Thanks for sharing
Thanks for sharing
Popovich once recalled the trade in more colorful terms to Sports Illustrated's Lee Jenkins.
"We were all looking at each other like, Are we really going to do this?. We were scared s---less. We don't know this kid. He's not a shooter. He's not a scorer. He's not a perimeter player. He's a big guy who can rebound."
Damn. To trade your Kobe stopper (lol) for that took guts. Big the Long 3 need was thick at the time, since we had been looking for someone since Bowen left and the position had become the LeBroniest position in the NBA at the time. That was this Spurs generation's Duncan draft moment.
I hate whenever he's described as "one of the best two way players" or in this case "one of the brightest ". He's undisputedly the best. Noone even comes close.
Good read otherwise, tbh.
My favorite George Hill moment!
I remember the game in which Hill made kobe quit. We were blowing the Lakers out by 20 and kobe all of sudden developed a back problem. I think HIll picked his pocket for a dunk that game. I don't know why, but Kobe always had problems with Hill defending him.
So...I wonder how other conversations have gone.

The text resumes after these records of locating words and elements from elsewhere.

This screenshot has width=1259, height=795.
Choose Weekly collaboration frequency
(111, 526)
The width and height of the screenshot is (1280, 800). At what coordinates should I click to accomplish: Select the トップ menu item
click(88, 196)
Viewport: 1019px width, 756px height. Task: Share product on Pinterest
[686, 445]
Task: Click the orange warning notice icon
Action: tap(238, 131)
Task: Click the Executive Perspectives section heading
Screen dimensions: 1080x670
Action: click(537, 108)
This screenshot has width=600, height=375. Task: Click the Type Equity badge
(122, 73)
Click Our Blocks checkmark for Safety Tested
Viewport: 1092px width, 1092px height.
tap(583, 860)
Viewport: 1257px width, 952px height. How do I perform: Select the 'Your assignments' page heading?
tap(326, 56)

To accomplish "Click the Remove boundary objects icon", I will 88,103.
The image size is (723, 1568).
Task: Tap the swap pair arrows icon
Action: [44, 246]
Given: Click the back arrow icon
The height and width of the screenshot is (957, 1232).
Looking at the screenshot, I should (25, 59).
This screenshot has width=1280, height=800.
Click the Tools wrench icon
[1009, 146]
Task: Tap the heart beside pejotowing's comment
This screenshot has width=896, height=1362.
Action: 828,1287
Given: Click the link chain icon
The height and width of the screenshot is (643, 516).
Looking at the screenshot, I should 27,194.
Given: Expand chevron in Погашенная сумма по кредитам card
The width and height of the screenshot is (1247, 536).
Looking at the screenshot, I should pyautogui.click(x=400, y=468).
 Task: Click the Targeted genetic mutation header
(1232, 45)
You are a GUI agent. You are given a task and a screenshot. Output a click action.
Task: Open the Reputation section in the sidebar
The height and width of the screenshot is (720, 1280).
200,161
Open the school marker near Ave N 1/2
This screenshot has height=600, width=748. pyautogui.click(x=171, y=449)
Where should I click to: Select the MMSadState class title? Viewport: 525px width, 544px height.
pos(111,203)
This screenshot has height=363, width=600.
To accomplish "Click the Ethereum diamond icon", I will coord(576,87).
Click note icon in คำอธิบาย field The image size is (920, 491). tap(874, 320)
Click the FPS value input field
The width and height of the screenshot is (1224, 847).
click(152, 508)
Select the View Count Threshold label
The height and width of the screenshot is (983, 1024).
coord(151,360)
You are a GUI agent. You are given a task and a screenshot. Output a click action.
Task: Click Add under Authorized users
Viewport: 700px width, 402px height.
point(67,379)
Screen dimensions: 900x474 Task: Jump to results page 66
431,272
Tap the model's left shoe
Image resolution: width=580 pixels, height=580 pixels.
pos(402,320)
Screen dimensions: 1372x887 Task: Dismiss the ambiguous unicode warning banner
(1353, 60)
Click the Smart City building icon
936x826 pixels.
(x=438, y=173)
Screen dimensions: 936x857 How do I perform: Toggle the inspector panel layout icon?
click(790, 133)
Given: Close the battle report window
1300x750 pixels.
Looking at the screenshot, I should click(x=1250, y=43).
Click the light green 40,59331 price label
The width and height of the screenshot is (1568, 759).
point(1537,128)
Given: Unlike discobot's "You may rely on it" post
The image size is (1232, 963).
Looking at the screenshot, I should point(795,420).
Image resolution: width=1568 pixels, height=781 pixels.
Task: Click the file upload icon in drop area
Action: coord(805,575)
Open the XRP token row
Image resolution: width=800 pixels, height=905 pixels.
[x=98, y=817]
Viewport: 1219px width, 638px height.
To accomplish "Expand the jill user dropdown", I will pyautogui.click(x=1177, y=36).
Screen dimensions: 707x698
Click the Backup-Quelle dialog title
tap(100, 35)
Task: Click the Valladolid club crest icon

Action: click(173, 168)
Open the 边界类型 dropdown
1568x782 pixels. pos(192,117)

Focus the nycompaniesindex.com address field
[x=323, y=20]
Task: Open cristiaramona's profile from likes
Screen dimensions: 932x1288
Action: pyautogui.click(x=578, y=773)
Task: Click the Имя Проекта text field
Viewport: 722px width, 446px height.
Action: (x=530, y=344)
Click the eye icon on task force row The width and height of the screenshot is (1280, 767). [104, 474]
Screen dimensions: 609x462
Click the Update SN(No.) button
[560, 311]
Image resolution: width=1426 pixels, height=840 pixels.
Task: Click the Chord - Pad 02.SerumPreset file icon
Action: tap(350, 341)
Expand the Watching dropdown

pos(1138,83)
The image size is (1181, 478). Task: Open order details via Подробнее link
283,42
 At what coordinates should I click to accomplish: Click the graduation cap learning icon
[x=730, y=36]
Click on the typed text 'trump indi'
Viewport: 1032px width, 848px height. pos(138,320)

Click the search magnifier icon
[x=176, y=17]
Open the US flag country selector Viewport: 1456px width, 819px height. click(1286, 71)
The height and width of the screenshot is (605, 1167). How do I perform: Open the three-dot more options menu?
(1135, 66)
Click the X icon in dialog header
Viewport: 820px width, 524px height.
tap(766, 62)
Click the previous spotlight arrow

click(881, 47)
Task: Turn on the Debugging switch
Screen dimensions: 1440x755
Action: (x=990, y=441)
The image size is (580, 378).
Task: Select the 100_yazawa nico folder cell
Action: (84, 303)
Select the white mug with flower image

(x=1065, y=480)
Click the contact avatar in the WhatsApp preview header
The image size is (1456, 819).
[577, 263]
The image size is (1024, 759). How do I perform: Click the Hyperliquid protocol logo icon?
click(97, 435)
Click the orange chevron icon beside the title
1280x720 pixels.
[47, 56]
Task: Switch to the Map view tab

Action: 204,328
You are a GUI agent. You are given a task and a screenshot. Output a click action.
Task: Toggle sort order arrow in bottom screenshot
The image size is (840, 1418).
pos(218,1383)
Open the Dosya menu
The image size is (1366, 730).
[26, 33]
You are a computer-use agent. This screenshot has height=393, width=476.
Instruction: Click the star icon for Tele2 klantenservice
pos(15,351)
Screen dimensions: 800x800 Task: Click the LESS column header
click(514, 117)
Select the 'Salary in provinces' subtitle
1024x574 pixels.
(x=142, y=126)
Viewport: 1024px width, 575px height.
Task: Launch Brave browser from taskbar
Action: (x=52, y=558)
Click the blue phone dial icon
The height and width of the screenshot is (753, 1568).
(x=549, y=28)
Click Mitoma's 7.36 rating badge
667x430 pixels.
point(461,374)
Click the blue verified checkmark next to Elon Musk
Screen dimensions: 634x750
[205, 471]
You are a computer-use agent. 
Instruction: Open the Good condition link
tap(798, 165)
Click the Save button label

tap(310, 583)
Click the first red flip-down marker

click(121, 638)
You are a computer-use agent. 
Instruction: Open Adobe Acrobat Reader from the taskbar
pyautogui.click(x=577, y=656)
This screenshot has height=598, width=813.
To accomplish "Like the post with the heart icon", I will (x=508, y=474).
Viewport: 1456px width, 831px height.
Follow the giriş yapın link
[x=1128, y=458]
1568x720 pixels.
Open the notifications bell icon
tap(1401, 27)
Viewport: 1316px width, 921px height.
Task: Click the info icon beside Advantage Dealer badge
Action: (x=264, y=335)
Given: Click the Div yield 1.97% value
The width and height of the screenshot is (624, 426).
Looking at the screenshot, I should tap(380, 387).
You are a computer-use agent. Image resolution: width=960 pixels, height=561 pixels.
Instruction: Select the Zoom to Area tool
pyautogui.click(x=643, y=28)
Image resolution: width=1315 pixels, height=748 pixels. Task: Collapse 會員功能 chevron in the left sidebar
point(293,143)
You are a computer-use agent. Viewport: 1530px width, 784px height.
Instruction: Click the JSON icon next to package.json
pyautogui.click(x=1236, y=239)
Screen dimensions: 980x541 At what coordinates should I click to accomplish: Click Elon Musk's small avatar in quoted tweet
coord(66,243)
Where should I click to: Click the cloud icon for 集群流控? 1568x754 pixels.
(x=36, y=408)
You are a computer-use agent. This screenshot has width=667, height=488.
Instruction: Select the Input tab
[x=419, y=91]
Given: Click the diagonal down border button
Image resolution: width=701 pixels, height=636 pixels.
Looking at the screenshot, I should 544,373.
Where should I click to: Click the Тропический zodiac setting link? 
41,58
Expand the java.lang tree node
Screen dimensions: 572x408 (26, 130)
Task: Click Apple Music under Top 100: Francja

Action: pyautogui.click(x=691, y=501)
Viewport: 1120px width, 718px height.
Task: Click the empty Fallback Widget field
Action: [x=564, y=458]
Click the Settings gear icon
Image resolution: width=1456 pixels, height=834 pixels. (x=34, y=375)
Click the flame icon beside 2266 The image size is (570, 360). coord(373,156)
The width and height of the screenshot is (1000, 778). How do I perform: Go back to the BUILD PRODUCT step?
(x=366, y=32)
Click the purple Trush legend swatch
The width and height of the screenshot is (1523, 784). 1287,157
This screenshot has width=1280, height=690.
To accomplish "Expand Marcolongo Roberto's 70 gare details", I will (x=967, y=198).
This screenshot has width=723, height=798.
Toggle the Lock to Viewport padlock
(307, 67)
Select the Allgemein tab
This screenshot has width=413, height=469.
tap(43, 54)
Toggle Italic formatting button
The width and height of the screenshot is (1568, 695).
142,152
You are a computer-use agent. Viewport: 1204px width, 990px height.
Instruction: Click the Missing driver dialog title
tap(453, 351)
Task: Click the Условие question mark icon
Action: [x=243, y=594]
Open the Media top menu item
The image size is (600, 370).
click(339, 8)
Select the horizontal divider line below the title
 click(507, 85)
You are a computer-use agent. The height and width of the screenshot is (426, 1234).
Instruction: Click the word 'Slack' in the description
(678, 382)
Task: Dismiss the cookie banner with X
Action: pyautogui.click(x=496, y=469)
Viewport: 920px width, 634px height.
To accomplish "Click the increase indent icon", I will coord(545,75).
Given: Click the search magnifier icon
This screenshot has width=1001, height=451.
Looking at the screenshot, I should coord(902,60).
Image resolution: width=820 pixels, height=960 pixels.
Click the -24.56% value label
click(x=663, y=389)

He's getting slower every year. He's not a very good shooter...doesn't pass well...consistently gets burnt on defense. He eats up most of the shot clock with dribble dribble.
What do you think? $15,000,000 per year sound right?
The ing braintrust.
I couldn't find the article, but when Spurs drafted Kawhi, a sportswriter from San Diego wrote about how horrible it was for Kawhi to go to an aging team like the Spurs. Wish I could find it but I bet the author has long since buried it.
Article about the article
http://blog.mysanantonio.com/spursna...for-the-draft/Hamilton wrote that he was happy that Leonard finally was picked by the Indiana Pacers.
“Leonard finally went with the 15th pick, and I felt it was a good team to go to. He, like the Indiana Pacers who chose him, were all about teamwork, grinding defense, and playing the game the right way.”
But when Leonard was swapped to the Spurs in the George Hill trade, Hamilton was even more steamed about him ending up with the Spurs than about him leaving college basketball.
“Indiana dealt him to the San Antonio Spurs, a once proud, now fading franchise who will be best known for a team that won championship trophies years ago.
“Kawhi won’t be playing for a bright young Indiana team building towards better days with lots of players that match his persona. Instead he winds up with an aging Spurs team, bounced out of the playoffs in the first round, surrounded by 30-plus-year-olds like Tim Duncan, Tony Parker and Manu Ginobili, whose best years and games are in the rear-view mirror.”
It’s a sobering assessment from outside South Texas.